A current gain for a transistor working as CB amplifier is \(0.90\). If emitter current is \(10 \mathrm{~mA}\), then base current is (A) \(1 \mathrm{~m} \mathrm{~A}\) (B) \(2 \mathrm{~m} \mathrm{~A}\) (C) \(0.1 \mathrm{~mA}\) (D) \(0.2 \mathrm{~mA}\)

Short answer

The base current (I_B) is 1 mA, which corresponds to option (A).

Step-by-step solution

Identify given information

We are given: - Current gain (\( \alpha \)) for a transistor working as a CB amplifier = 0.90 - Emitter current (I_E) = 10 mA We need to calculate the base current (I_B).

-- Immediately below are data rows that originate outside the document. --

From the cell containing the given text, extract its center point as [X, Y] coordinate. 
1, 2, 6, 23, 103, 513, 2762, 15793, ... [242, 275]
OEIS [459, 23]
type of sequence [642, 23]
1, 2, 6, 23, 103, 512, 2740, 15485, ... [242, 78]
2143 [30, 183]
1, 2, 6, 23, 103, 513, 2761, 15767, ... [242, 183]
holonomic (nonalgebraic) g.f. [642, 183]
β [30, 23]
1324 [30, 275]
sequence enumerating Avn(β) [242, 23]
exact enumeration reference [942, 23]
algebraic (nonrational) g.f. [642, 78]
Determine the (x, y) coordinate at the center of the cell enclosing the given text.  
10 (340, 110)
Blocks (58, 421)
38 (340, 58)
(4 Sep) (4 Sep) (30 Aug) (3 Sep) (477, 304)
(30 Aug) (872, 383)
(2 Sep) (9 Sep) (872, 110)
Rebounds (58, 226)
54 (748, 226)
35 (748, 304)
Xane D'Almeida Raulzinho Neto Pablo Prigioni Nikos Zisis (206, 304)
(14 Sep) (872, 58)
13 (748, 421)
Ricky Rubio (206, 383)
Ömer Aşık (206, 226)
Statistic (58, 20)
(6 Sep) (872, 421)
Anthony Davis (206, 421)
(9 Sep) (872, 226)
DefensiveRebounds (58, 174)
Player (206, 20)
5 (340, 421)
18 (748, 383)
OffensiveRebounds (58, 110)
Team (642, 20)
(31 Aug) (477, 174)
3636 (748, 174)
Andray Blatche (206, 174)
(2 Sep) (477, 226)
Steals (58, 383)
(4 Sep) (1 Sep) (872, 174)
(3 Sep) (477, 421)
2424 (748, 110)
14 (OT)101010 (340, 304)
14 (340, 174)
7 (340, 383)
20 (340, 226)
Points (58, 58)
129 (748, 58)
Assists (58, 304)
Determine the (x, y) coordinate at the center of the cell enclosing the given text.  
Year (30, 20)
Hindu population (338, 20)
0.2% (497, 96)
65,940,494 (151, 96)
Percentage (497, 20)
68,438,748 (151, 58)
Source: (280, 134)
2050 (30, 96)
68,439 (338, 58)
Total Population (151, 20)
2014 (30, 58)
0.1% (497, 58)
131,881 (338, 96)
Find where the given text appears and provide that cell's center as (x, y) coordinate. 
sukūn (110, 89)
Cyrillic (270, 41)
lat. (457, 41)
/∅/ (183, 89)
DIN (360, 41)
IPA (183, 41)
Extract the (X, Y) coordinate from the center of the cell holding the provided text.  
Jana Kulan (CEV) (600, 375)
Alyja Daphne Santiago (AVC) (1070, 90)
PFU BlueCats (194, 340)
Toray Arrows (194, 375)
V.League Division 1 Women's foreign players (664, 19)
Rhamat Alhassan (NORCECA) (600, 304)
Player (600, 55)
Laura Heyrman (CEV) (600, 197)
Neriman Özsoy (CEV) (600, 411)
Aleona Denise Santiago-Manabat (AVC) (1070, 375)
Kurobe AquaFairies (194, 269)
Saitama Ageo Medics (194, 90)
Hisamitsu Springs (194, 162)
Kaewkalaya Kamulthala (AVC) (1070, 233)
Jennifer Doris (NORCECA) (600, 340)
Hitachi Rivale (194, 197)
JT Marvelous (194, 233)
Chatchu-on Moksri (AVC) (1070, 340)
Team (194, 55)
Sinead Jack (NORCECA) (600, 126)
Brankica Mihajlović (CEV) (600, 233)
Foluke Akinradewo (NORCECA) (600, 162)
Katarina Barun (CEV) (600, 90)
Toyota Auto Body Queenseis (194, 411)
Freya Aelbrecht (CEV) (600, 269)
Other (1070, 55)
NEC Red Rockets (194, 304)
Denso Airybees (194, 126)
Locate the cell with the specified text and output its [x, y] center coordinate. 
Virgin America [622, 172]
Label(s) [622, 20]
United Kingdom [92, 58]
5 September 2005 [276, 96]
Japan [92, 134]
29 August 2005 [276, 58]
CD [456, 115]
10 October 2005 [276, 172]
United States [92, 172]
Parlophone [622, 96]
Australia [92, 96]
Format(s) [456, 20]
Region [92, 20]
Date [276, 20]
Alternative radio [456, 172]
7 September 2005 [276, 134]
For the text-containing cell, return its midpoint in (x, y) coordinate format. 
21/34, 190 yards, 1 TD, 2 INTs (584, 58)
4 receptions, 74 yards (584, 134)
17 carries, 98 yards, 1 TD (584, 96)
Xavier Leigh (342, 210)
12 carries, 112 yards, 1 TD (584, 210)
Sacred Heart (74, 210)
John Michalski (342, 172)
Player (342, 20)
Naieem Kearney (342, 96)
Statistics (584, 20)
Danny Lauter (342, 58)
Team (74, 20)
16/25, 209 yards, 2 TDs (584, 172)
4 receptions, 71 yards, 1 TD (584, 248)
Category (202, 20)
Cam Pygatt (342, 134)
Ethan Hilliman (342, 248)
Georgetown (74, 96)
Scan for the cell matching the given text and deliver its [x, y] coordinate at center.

Understand the relationship between emitter, base, and collector currents

For a transistor, the relationship between the emitter, base, and collector currents is given by: I_E = I_B + I_C In this case, we also have the current gain (\( \alpha \)), which is defined as the ratio of the collector current (I_C) to the emitter current (I_E). \( \alpha \) = I_C / I_E We can rearrange this equation to find I_C: I_C = \( \alpha \) * I_E

Calculate the collector current

Plugging in the given values: I_C = 0.90 * 10 mA = 9 mA

Calculate the base current

Now that we have the collector current, we can find the base current using the equation I_E = I_B + I_C: I_B = I_E - I_C = 10 mA - 9 mA = 1 mA So, the base current (I_B) is 1 mA, which corresponds to option (A).

Key concepts

Transistor Current Gain

In the world of electronics, transistors act as amplifiers and switches, and one crucial aspect to understand is the transistor current gain. For transistors used in common base (CB) configurations, this gain is denoted by \( \alpha \), which represents the efficiency of transferring current from the emitter to the collector.
- **Transistor Current Gain (\( \alpha \))**: It is the ratio of the collector current (\( I_C \)) to the emitter current (\( I_E \)).
\[ \alpha = \frac{I_C}{I_E} \]For a transistor in a CB configuration, \( \alpha \) is typically less than 1. This is because some current is lost through the base. In the given exercise, \( \alpha \) is 0.90, indicating that 90% of the emitter current is transferred to the collector, while 10% finds its way to the base.

Emitter Current

The emitter current, symbolized as \( I_E \), represents the total current flowing out of the transistor's emitter. It is an important quantity since it helps determine how current within the transistor is distributed between the base and collector. In transistor circuits, especially in CB amplifiers, knowing the emitter current is critical for predicting circuit behavior and performance.
- **Total Current**: The emitter current is the sum of the base current (\( I_B \)) and the collector current (\( I_C \)).
\[ I_E = I_B + I_C \]In the exercise, \( I_E \) is given as 10 mA. This means 10 mA is the total current entering the emitter that must split between the base and collector, based on the internal workings of the transistor and the specified current gain.

Base Current

Base current, denoted as \( I_B \), is one of the critical components in understanding transistor operation. Despite being small, the base current plays a major role in controlling the transistor's function as an amplifier.
- **Relationship**: Base current is calculated by subtracting the collector current from the emitter current.
\[ I_B = I_E - I_C \]In the context of the CB amplifier given in the problem statement, when the emitter current is 10 mA, and the collector current is found to be 9 mA, the resulting base current \( I_B \) is calculated as 1 mA. This illustrates how the small base current controls the larger collector current, a fundamental concept in transistor-based amplifiers.

Collector Current

The collector current, labeled as \( I_C \), is the current flowing through the collector in a transistor. This current, along with the base current, is crucial for determining how effectively a transistor functions within a circuit, especially in an amplifier configuration like the CB amplifier.
- **Calculation**: Based on the current gain and emitter current, using the formula:
\[ I_C = \alpha \times I_E \]For the given exercise, with a current gain \( \alpha \) of 0.90 and an emitter current \( I_E \) of 10 mA, the collector current \( I_C \) is calculated to be 9 mA. This collector current ensures the majority of the emitter current is channeled effectively and is responsible for the amplification process inherent to CB amplifiers.